» **Collected data**:
────────────────────────────────────────

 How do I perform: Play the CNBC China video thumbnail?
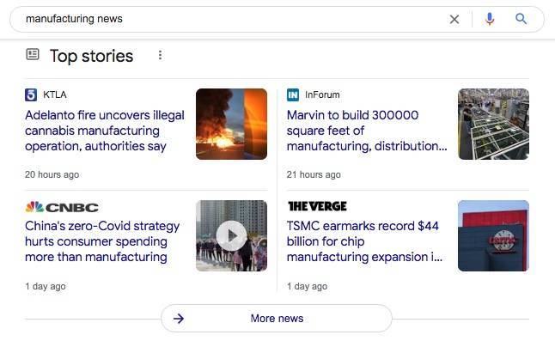(231, 235)
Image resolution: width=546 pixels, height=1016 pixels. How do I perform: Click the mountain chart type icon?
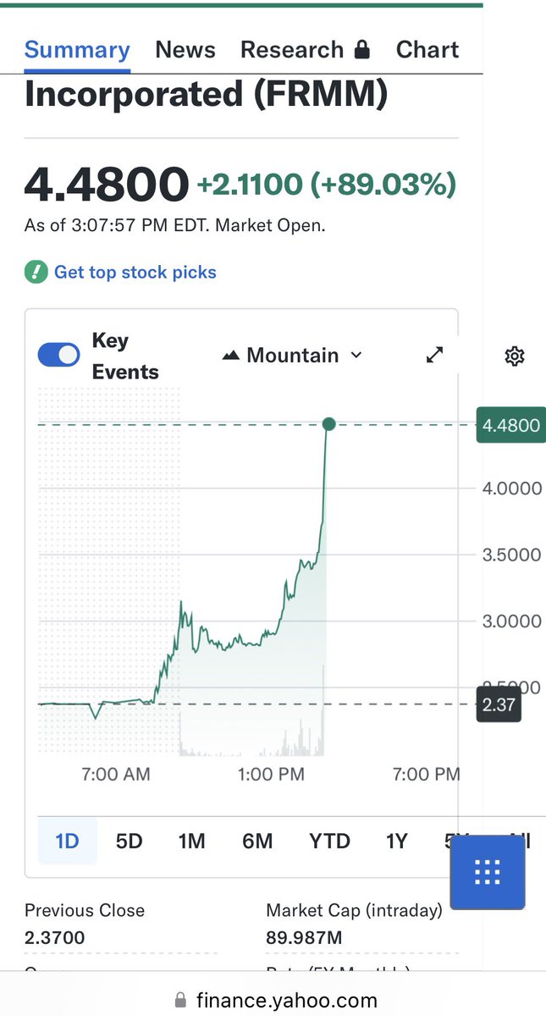click(x=231, y=356)
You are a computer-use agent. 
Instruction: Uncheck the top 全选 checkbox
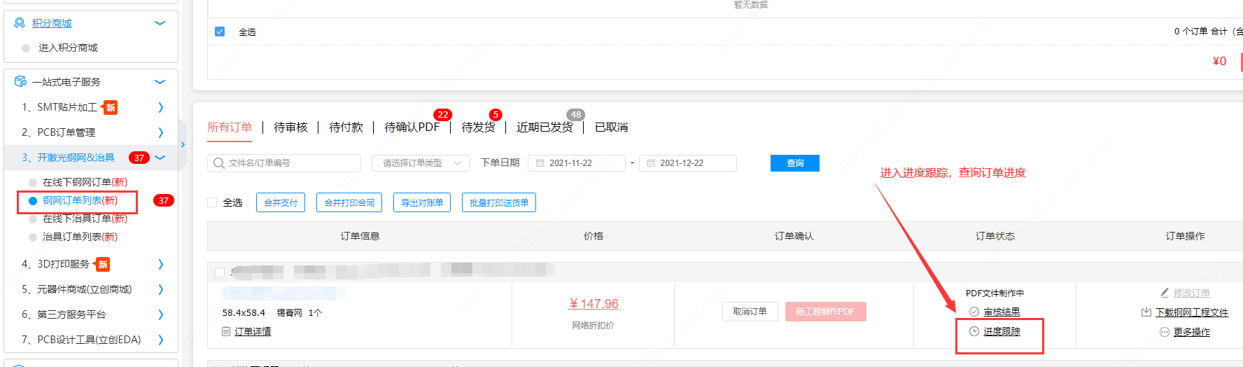tap(220, 32)
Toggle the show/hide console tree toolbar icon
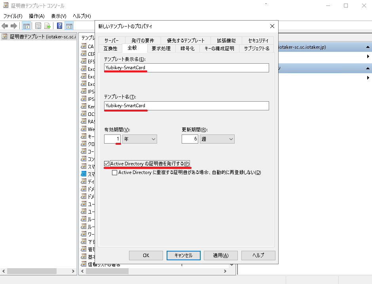This screenshot has height=284, width=372. coord(27,26)
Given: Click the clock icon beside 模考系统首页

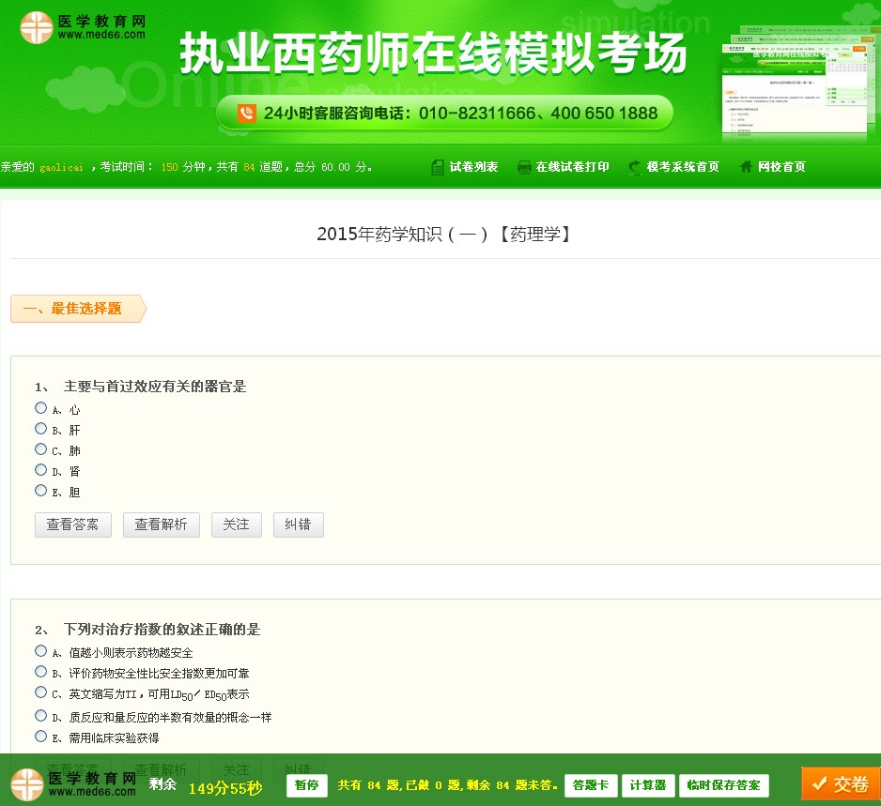Looking at the screenshot, I should pyautogui.click(x=634, y=166).
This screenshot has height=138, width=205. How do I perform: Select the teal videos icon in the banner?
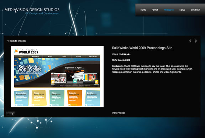click(75, 81)
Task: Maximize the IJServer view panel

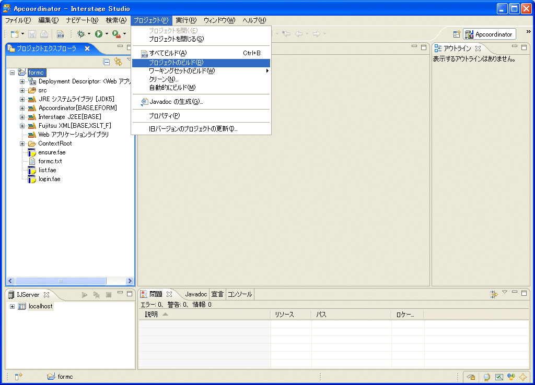Action: [129, 294]
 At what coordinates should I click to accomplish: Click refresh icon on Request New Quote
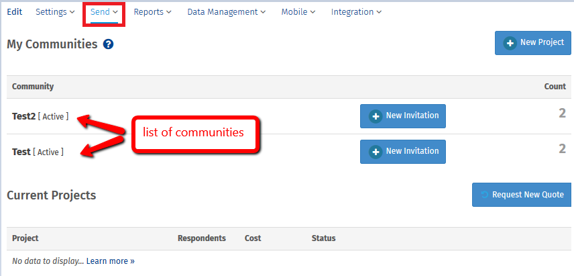click(x=484, y=195)
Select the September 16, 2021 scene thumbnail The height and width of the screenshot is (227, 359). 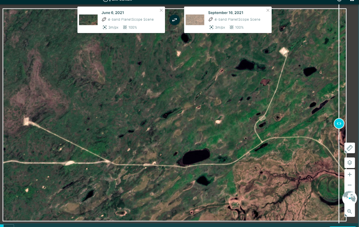(x=195, y=20)
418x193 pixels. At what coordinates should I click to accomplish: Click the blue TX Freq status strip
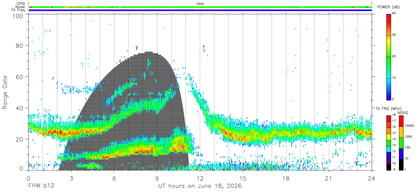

────────────────────────────────────────

» **Exercise prompt**: Go back to the entries above and restate word for word every line from the first through the one that contains "You are a computer-use agent.", leaving the pictures behind.

» **Solution**:
 How do I perform: Play the CNBC China video thumbnail?
(231, 235)
Image resolution: width=546 pixels, height=1016 pixels. How do I perform: Click the mountain chart type icon?
click(x=231, y=356)
You are a computer-use agent. 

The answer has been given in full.